Ohne geht nichts…

Als Flugfunk wird im Allgemeinen der mobile Flugfunkdienst bezeichnet, also einen Funkdienst zwischen Bodenfunkstellen und Luftfunkstellen oder zwischen Luftfunkstellen. Zur Durchführung und zur Teilnahme am Flugfunk wird ein sogenanntes Funksprechzeugnis benötigt.

Es gibt verschiedene Sprechfunkzeugnisse, die wir hier näher erklären wollen.

Das Sprechfunkzeugnis ist in Deutschland als „Beschränkt gültiges Sprechfunkzeugnis für den Flugfunkdienst“ (BZF I und BZF II) sowie als „Allgemeines Sprechfunkzeugnis für den Flugfunkdienst“ (AZF) eingeführt.

BZF I

Beim BZF I wird die Befähigung zur Durchführung des Flugfunks im Sichtflug (VFR) in englischer und deutscher Sprache geprüft, zusätzlich auch das Verständnis englischer Fachtexte.
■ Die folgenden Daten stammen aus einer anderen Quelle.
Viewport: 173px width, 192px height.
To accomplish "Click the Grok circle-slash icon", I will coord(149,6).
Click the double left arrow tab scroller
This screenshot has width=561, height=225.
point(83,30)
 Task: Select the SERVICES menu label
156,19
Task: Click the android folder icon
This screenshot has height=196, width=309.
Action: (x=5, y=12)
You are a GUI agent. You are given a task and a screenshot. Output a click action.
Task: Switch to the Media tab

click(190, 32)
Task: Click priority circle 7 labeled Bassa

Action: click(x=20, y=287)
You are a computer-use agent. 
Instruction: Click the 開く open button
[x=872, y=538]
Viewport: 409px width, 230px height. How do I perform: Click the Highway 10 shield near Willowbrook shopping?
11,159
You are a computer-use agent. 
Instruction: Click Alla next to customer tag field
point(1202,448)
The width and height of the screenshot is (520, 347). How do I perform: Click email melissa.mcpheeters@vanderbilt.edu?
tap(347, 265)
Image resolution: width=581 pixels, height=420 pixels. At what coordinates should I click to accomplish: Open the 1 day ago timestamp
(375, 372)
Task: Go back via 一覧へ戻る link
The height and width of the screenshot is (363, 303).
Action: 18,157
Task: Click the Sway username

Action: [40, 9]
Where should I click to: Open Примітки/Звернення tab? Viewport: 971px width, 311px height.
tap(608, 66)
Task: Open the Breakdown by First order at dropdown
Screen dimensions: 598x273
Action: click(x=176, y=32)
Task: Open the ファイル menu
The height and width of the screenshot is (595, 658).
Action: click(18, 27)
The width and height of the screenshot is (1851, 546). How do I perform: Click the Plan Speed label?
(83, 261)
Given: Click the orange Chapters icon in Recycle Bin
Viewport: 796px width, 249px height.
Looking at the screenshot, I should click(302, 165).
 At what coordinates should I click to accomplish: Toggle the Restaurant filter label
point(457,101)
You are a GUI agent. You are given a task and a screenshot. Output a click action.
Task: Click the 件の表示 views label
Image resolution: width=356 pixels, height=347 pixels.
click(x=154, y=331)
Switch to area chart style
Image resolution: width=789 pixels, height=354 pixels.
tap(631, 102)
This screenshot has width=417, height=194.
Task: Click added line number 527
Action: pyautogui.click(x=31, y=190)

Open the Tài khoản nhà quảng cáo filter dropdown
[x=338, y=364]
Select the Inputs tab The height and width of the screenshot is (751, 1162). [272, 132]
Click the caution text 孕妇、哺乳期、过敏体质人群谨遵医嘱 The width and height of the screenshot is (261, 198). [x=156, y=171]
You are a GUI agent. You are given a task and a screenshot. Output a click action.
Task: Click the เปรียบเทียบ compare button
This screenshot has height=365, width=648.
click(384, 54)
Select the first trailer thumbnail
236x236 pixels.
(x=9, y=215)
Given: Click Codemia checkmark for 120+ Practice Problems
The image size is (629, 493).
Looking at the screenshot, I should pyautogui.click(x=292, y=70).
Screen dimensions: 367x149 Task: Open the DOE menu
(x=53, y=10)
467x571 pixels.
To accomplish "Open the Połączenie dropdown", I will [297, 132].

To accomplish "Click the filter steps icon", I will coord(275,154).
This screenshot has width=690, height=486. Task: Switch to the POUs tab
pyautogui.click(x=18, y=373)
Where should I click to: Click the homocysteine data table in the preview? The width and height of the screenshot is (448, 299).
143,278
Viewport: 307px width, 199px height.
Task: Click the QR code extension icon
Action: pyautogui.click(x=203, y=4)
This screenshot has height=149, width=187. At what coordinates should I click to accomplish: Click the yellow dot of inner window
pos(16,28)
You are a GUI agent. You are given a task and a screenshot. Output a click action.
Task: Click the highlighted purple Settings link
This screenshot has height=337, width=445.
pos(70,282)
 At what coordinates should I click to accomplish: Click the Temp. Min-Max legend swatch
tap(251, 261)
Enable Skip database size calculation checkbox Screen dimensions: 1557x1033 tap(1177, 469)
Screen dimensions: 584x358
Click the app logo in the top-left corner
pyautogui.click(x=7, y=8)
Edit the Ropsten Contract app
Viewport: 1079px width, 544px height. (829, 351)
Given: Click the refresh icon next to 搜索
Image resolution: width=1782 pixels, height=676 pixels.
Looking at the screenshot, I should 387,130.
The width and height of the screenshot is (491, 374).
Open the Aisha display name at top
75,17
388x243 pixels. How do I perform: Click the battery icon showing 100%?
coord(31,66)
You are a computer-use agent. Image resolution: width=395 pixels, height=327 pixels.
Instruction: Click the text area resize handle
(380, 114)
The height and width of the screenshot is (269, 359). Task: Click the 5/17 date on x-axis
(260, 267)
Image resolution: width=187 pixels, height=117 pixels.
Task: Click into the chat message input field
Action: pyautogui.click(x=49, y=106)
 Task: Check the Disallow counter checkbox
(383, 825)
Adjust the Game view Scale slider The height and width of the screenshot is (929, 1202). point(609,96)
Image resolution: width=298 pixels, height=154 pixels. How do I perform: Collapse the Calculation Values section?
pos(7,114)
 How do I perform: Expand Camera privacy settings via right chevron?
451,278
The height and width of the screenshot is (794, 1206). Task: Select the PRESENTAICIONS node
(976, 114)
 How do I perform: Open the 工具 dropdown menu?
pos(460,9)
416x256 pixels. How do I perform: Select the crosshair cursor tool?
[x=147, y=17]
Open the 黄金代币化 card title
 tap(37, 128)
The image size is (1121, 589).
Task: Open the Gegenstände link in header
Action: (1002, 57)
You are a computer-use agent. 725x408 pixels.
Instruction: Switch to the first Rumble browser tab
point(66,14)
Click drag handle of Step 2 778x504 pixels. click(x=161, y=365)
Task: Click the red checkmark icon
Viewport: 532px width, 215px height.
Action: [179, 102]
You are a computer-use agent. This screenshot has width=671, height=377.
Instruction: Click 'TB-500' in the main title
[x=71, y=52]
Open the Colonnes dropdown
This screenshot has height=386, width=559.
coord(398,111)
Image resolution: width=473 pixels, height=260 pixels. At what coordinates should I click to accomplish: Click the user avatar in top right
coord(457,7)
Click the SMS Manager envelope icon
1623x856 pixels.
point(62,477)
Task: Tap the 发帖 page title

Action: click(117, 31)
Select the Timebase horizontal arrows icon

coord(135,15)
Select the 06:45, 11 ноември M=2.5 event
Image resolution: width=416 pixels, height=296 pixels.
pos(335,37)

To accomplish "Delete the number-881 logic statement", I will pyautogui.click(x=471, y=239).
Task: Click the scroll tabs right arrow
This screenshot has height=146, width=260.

Wer also innerhalb Europas fliegen möchte, kommt nicht ohne das BZF I aus.

BZF II

Beim BZF II wird ausschließlich in deutscher Sprache geprüft. Daher berechtigt es nur zum Flugfunk unter Sichtflugbedingungen innerhalb Deutschlands. Dies ist die Einsteigervariante und eignet sich für alle, die nur im deutschsprachigen Raum fliegen möchten.

AZF

Das AZF berechtigt zusätzlich zur Durchführung des Funkverkehrs unter Sicht- und Instrumentenflugbedingungen in englischer Sprache. Es ist das höchstmögliche Sprechfunkzeugnis und setzt die Prüfung zum BZF I oder BZF II voraus. Dieses Zeugnis ist weltweit anerkannt.